_Teks Bacaan_
◇ ◇ ◇ ◇

Semar Membangun Kahyangan

SEMAR adalah hamba yang mengabdi kepada para Pandawa. Semar sejatinya adalah seorang dewa, bernama Batara Ismaya.

Saudaranya bernama Manikmaya atau Batara Guru yang menguasai Kahyangan.

Semar diutus oleh Sang Hyang Tunggal untuk turun ke dunia menjadi rakyat jelata.

Semar menjadi punakawan atau abdi bagi para ksatria yang menegakkan kebenaran dan kasih sayang.

Walaupun wajahnya jelek namun hatinya luhur dan mulia. Ia menjadi pembimbing, penasehat, penghibur dan bertugas menuntun para ksatria menapaki jalan kebaikan.

Dalam Lakon “Semar Mbangun Kahyangan,” niat baik Semar disalahartikan oleh para ksatria dan raja.

Mereka hanya melihat sisi luar atau lahiriah saja. Semar dianggap mau menyamai para dewa.

Raja Baladewa dan Kresna marah. Mereka tahu Semar hanya seorang hamba, abdi yang rendah dan hina, tetapi berniat membangun Kahyangan, istana para dewa.

Mereka ingin menangkap dan membunuh Semar, karena dianggap menantang dewa.

Padahal maksud Semar sebenarnya adalah ingin membangun akhlak dan moral para ksatria agar menjadi perlindungan aman bagi seluruh rakyat.

Kahyangan yang dimaksud Semar adalah akhlak dan moral hidup yang baik.

Kahyangan bukan tempat, tetapi cara hidup yang baik untuk menuntun umat manusia menuju kesejahteraan lahir batin.

Disinilah kesalahpahaman terjadi.

Pemimpin Yahudi memusuhi Yesus karena mereka tidak mengakui bahwa Yesus berasal dari Allah.

Sedangkan rakyat jelata percaya bahwa Yesus adalah Kristus atau Mesias yang dijanjikan.

Para pemimpin tidak suka karena tindakan-tindakan Yesus; menghapus hukum Sabat, merombak Bait Suci dan mau membangun-Nya dalam tiga hari, menyebut Diri-Nya sebagai Anak Allah.

Orang-orang itu hanya melihat penampilan Yesus secara lahiriah saja. Asal-usul-Nya mereka tahu. Keluarga dan sanak saudara-Nya mereka kenal.

◇ ◇ ◇ ◇

_Petunjuk Tugas_
Jawablah pertanyaan berikut berdasarkan bacaan tentang Semar di atas.
1. Siapa nama Semar sebagai dewa?
2. Siapa saja yang marah karena Semar berniat membangun Kahyangan?
3. Apa yang dimaksud Semar dengan Kahyangan?

_Daftar Data_
◇ ◇ ◇ ◇

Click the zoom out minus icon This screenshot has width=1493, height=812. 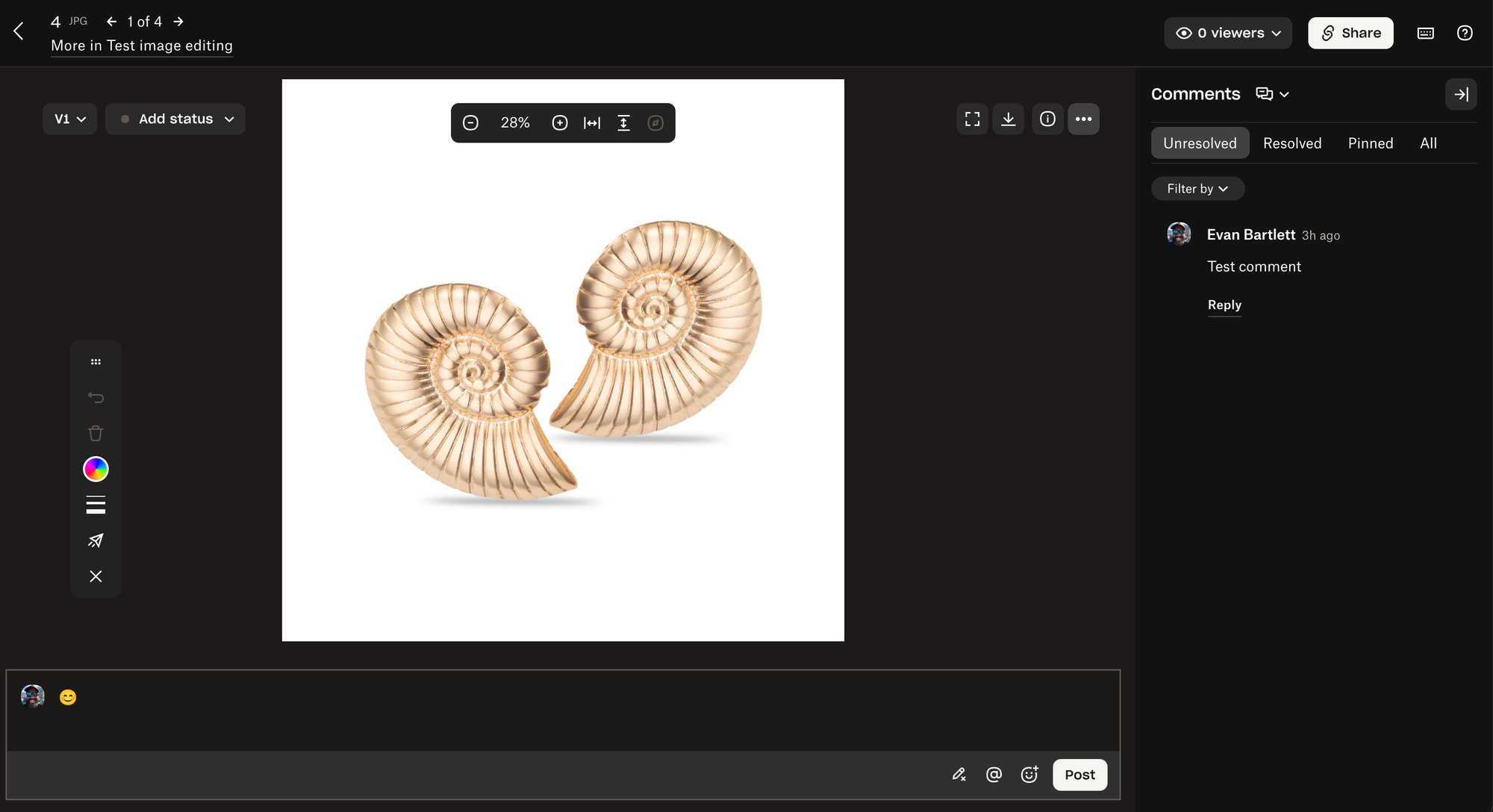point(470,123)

◇ ◇ ◇ ◇

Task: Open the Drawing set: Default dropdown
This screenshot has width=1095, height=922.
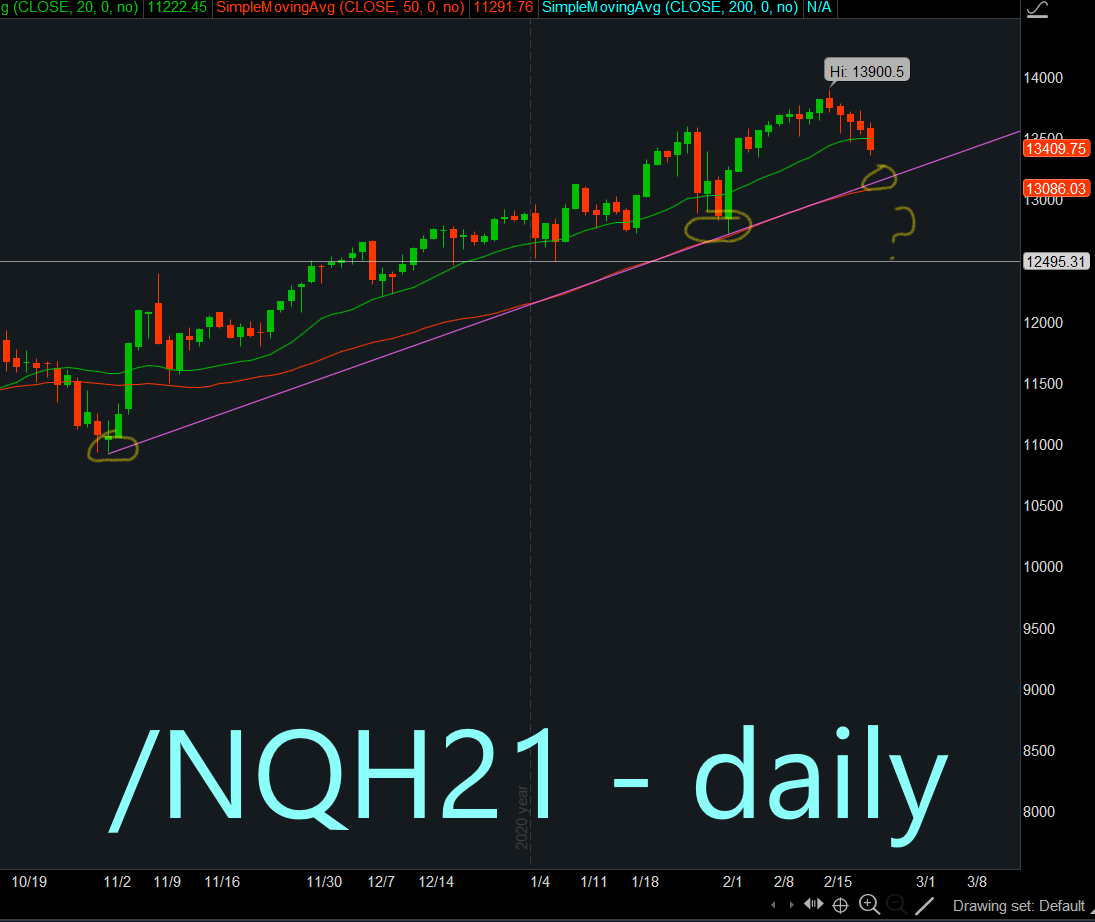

◇ ◇ ◇ ◇

_Pembahasan Jawaban_
1. Batara Ismaya.
2. Raja Baladewa dan Kresna.
3. Akhlak dan moral hidup yang baik.